▶ _EXERCISE_: State how many lines in this listing include the word "magnifier", and nothing else.

*** Opening RAW DATA ***

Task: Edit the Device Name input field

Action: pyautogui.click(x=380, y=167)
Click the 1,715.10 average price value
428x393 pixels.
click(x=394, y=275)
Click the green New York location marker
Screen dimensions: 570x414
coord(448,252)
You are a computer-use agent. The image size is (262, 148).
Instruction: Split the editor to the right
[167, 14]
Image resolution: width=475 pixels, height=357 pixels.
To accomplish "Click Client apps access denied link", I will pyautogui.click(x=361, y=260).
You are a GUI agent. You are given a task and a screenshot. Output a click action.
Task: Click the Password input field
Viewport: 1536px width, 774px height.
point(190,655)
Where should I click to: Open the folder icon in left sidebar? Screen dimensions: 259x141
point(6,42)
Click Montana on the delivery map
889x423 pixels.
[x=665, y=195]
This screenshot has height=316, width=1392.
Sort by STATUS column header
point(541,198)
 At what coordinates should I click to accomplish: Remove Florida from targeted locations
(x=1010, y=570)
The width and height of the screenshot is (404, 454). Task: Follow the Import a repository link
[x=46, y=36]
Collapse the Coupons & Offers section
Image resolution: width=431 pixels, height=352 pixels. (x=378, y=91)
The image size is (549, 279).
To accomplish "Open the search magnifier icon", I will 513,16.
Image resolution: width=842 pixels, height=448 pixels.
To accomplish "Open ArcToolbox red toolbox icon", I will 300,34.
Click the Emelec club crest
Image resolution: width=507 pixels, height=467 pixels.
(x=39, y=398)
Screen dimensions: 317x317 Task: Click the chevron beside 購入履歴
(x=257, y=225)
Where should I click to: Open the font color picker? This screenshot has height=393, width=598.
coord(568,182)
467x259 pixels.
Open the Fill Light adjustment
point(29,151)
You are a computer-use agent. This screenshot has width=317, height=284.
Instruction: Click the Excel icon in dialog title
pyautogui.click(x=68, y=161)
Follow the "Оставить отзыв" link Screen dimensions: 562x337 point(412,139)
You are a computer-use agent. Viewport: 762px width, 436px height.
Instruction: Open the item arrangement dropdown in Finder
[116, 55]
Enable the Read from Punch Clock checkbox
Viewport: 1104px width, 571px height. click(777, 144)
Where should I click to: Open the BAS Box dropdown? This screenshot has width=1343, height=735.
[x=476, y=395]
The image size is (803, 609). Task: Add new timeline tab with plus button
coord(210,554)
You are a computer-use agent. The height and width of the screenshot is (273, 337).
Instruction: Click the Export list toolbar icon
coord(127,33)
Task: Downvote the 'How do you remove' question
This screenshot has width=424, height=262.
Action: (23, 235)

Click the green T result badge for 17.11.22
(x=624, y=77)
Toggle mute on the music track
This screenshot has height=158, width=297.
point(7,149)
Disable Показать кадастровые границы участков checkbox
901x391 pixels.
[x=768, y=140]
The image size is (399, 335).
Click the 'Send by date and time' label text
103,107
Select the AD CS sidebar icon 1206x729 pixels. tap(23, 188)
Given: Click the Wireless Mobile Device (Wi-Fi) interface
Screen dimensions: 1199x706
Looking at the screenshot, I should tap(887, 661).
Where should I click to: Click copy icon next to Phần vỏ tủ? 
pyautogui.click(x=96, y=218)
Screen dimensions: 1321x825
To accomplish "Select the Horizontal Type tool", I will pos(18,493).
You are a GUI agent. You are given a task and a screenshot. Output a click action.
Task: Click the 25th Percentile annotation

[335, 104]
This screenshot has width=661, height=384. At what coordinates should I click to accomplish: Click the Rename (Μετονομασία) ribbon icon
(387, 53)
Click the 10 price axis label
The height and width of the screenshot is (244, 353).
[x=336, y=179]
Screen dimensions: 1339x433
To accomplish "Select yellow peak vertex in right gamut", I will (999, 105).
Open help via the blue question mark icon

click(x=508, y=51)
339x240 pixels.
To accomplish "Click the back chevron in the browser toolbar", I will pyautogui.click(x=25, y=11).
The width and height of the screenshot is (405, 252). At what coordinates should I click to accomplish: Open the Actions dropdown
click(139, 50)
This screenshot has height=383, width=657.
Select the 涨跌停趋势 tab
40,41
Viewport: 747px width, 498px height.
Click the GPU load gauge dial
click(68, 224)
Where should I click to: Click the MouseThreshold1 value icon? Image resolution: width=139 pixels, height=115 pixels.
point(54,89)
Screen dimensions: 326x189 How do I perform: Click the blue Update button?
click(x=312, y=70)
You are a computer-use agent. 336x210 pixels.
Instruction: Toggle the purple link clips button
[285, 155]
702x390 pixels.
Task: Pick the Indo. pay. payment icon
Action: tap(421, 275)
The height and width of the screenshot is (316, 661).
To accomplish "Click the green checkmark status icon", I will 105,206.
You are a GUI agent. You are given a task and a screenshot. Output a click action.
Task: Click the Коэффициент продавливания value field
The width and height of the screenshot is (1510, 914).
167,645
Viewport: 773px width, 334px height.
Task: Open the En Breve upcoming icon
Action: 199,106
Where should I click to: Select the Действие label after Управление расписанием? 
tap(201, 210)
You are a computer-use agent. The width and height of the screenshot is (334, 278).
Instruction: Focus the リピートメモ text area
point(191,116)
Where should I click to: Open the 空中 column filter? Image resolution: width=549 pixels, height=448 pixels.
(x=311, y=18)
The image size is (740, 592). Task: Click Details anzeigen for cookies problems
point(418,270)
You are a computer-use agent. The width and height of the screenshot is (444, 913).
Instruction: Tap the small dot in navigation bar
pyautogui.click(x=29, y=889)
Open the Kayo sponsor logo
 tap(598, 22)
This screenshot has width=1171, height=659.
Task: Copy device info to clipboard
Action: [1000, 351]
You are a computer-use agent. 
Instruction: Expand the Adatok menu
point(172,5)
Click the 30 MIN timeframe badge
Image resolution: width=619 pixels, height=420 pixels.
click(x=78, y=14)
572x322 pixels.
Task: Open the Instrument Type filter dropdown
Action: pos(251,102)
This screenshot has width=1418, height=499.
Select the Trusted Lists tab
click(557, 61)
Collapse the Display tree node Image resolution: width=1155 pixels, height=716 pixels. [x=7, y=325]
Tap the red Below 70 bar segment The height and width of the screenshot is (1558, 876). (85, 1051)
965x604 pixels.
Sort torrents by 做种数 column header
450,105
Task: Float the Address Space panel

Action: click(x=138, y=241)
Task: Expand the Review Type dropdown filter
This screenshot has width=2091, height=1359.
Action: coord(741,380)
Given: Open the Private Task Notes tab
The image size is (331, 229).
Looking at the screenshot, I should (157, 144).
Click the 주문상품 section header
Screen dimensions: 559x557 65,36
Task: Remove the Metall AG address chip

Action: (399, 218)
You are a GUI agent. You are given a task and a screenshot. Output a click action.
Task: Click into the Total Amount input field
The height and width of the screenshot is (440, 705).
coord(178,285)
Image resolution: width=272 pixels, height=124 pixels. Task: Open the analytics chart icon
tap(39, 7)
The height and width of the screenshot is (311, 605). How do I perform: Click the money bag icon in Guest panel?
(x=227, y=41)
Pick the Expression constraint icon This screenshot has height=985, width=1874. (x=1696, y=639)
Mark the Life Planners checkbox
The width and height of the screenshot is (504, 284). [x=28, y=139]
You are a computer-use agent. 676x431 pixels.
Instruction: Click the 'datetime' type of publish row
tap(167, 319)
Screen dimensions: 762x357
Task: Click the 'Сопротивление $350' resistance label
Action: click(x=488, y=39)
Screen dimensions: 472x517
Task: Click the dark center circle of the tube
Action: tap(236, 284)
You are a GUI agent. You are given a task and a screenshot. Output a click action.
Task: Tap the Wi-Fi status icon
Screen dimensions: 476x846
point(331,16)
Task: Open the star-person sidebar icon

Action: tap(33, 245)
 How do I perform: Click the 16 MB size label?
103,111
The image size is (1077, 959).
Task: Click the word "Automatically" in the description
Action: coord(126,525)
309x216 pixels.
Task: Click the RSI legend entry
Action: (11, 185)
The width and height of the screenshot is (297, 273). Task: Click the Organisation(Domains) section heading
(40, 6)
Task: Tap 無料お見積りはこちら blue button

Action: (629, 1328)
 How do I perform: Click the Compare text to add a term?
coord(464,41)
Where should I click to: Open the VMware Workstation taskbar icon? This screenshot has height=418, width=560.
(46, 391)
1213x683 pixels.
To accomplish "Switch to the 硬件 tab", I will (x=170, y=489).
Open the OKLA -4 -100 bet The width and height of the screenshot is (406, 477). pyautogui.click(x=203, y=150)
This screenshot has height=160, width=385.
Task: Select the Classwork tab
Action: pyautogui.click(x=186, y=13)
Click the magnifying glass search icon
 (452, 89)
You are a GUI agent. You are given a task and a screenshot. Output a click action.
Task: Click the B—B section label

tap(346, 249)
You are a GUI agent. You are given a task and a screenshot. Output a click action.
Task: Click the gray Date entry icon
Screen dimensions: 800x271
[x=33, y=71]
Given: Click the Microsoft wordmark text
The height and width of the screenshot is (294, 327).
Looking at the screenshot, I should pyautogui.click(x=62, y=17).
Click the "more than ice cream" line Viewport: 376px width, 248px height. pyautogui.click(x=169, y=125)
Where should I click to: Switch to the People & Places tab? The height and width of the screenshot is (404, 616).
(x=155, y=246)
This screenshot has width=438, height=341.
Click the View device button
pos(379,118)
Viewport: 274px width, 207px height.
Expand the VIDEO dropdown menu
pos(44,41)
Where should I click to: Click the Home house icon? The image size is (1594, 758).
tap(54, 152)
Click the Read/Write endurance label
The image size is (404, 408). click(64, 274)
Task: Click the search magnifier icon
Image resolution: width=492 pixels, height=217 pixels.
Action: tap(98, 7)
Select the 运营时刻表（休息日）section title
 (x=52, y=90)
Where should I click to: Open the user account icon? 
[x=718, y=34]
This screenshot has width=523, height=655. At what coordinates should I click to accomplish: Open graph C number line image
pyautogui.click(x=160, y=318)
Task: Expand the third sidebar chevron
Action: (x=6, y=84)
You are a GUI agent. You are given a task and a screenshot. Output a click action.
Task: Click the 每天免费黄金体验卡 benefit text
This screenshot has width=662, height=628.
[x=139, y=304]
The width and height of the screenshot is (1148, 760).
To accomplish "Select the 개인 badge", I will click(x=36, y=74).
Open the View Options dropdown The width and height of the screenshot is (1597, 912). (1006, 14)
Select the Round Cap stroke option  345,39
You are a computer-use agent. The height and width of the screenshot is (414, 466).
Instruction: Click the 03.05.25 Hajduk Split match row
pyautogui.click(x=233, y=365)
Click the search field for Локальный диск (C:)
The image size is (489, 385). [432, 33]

*** Closing RAW DATA ***

▶ _RESPONSE_: 2